Unico imputato è Modesto Barra, un boscaiolo residente in paese, amico e coetaneo della vittima. Il corpo del pensionato fu ritrovato tra i resti del rogo su una strada sterrata in località Gravera Granda, a 4 km dal centro di Gambasca. In una prima fase la Procura di Cuneo aveva chiesto per due volte l’archiviazione del caso, alla quale si erano opposte le sorelle di Ghigo assistite dall’avvocato Gianmaria Dalmasso.

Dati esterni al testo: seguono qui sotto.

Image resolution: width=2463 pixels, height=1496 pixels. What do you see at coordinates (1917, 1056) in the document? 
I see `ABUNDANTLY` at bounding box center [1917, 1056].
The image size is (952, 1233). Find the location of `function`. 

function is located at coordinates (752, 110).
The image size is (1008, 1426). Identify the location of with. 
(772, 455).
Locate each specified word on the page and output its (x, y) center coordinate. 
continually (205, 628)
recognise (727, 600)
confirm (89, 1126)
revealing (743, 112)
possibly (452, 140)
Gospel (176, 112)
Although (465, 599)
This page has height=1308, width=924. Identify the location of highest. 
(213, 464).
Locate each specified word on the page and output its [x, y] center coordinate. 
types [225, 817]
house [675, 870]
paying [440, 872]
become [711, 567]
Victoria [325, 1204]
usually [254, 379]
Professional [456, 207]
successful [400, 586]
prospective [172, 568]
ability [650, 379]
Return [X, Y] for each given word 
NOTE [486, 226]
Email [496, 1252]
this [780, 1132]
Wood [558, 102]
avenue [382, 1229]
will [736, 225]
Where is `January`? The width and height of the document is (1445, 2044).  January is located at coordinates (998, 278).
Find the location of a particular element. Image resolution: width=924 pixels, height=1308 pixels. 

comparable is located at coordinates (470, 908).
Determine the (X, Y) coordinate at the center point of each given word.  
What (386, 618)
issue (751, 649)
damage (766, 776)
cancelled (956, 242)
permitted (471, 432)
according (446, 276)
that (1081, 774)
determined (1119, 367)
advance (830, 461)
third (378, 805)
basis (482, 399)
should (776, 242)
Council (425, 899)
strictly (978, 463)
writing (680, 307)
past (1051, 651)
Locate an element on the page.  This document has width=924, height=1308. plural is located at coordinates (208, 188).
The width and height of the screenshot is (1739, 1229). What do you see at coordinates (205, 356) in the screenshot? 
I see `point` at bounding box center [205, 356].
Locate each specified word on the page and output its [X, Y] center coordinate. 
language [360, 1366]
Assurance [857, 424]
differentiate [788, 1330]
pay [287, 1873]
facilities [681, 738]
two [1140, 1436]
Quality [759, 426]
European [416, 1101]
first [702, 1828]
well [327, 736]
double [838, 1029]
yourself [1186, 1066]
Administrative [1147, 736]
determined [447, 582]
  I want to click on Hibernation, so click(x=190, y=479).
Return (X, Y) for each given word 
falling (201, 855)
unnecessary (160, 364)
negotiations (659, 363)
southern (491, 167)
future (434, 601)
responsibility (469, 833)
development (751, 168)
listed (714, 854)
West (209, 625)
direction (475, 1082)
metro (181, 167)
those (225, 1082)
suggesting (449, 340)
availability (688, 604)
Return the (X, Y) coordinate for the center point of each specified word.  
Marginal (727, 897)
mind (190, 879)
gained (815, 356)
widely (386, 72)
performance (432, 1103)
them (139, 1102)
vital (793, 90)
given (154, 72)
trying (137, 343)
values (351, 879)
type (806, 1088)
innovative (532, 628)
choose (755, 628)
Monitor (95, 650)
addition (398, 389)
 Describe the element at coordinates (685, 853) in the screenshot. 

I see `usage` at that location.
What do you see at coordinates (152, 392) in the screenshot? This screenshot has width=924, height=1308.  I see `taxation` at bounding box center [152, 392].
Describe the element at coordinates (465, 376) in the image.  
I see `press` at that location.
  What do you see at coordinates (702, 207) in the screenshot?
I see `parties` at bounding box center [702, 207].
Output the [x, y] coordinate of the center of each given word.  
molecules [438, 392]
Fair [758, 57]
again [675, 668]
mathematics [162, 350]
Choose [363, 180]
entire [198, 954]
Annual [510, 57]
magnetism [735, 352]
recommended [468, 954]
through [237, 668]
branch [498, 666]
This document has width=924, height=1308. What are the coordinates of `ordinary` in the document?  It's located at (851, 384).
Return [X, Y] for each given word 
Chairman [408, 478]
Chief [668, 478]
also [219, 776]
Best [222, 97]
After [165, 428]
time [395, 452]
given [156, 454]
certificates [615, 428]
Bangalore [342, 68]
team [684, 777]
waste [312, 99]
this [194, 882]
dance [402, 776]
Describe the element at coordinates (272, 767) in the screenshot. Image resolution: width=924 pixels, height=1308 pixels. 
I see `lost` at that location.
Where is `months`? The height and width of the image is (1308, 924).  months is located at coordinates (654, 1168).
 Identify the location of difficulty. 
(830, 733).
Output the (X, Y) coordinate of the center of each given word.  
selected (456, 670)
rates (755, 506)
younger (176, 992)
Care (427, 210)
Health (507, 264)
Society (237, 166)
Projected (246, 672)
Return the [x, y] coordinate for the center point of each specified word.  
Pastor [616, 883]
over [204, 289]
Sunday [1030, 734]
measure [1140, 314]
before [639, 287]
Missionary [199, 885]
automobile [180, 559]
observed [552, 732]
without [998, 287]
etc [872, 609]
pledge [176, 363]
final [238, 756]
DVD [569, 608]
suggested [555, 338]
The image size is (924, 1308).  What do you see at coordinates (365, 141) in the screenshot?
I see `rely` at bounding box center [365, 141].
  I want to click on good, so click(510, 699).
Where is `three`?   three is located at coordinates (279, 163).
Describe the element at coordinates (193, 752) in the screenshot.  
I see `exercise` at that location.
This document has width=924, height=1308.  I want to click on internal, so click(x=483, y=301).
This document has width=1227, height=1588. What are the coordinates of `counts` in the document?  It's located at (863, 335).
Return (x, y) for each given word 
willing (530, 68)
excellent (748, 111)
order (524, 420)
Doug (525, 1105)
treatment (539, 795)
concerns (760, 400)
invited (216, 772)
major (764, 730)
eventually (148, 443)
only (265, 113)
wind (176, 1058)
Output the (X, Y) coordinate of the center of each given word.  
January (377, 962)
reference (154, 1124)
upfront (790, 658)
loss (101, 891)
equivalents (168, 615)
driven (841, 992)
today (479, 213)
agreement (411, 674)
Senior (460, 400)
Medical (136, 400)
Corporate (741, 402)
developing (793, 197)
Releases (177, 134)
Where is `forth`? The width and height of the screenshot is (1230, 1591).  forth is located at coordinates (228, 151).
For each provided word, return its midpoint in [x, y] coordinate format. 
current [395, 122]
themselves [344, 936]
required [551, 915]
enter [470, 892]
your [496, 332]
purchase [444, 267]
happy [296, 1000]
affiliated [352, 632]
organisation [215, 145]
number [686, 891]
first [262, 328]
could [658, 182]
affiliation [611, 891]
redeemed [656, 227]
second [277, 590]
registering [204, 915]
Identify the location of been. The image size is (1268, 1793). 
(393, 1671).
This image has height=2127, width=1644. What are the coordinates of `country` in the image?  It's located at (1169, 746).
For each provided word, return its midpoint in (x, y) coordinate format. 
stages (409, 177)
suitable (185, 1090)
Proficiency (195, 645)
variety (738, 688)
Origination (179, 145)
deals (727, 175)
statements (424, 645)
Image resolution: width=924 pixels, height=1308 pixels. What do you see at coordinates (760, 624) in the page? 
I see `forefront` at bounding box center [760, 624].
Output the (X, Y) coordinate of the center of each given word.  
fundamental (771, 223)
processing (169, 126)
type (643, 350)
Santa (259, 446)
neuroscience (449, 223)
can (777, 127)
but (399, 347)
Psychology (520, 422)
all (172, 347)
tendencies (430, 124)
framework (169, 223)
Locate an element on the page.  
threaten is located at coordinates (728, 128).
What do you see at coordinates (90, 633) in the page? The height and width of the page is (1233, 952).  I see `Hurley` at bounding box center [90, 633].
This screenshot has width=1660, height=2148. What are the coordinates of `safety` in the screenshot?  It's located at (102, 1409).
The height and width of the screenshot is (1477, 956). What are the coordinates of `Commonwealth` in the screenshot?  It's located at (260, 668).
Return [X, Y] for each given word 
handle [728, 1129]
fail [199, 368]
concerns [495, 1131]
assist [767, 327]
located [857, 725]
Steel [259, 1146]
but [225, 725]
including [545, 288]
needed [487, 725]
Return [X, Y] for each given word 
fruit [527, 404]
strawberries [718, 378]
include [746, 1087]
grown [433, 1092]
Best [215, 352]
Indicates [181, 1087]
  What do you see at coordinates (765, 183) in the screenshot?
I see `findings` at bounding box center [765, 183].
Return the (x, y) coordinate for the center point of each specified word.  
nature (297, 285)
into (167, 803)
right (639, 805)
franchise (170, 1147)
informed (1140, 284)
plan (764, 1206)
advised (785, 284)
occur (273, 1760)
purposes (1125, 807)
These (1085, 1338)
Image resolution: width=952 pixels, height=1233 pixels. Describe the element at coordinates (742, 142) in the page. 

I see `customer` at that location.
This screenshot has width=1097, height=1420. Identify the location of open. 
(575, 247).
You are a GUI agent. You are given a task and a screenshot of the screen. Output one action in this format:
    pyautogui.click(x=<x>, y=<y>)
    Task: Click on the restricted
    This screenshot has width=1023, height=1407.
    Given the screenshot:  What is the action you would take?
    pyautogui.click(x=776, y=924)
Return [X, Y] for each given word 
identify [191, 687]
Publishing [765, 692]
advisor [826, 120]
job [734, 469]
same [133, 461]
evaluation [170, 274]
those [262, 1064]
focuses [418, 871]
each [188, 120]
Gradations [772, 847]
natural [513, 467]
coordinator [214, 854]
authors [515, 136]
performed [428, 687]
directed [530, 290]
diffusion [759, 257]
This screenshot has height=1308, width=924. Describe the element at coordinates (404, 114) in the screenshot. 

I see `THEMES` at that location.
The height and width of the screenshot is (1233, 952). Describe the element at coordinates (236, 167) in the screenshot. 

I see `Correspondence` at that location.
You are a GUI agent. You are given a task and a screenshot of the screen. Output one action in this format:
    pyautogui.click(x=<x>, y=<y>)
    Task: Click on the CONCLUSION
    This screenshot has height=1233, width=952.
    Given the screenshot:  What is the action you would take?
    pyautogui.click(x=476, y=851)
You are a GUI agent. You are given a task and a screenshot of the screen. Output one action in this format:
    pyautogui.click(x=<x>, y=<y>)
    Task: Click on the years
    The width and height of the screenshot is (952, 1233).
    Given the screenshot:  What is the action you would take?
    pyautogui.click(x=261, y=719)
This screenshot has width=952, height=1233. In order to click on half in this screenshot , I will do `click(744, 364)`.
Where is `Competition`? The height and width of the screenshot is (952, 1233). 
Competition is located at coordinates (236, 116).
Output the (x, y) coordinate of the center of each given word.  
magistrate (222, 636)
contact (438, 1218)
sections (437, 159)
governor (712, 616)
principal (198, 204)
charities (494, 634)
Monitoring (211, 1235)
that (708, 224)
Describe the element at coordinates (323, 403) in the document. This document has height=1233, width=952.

Nel settembre del 2017 il fascicolo era stato avocato dalla Procura generale di Torino, che al termine di nuovi accertamenti ha chiesto e ottenuto il rinvio a giudizio per omicidio volontario aggravato a carico di Barra. Secondo la tesi dell’accusa, all’origine dell’omicidio ci sarebbe un credito di circa 60mila euro che la vittima poteva vantare nei confronti dell’imputato: a quest’ultimo si contesta anche l’aggravante della crudeltà, poiché dopo aver tramortito Ghigo e averlo caricato sulla Ford Fiesta avrebbe appiccato il fuoco alla macchina mentre l’uomo era ancora vivo.
Barra, dal canto suo, si è sempre proclamato innocente. La difesa punta sul fatto che i Ris non abbiano trovato traccia di sostanze infiammabili sul veicolo, e che non ci sarebbero immagini della vettura di Barra riprese dalle telecamere di videosorveglianza sull’unica strada che porta a Gravera Granda.
Nella scorsa udienza dell’11 marzo era stato sentito in veste di perito il dottor Mario Abrate, direttore del dipartimento di anatomia patologica all’ospedale di Savigliano. Il consulente aveva fatto in quella sede dichiarazioni molto rilevanti, sostenendo che era possibile propendere per una tesi suicidiaria anziché per un omicidio: dalla visione delle foto, a suo giudizio, si poteva dedurre che l’auto di Ghigo fosse esplosa a pochissimi secondi dall’innesco.
Per questo motivo oggi la sostituto procuratore Sabrina Noce ha chiesto di ascoltare a prova contraria un altro consulente, l’ingegner Luca Marmo, ricercatore del Politecnico di Torino. Secondo la Procura, il fatto che il dottor Abrate fosse inserito nella lista della difesa - e che durante l’audizione in aula abbia reso dichiarazioni diverse da quelle messe agli atti in precedenza - giustificherebbe la richiesta.
L’avvocato Piermario Morra, difensore di Barra, si è opposto, sostenendo che Abrate non sia da considerarsi un consulente della difesa poiché la sua nomina è avvenuta su richiesta della Procura.
Sulla domanda la Corte si esprimerà dopo la prossima udienza, in calendario l’8 luglio, per la quale si attende la rogatoria internazionale riguardante un teste dalla Romania. Nella stessa udienza dovrebbe essere ascoltata anche la testimonianza dell’imputato, che nel frattempo rimane in libertà con l’obbligo di dimora in paese.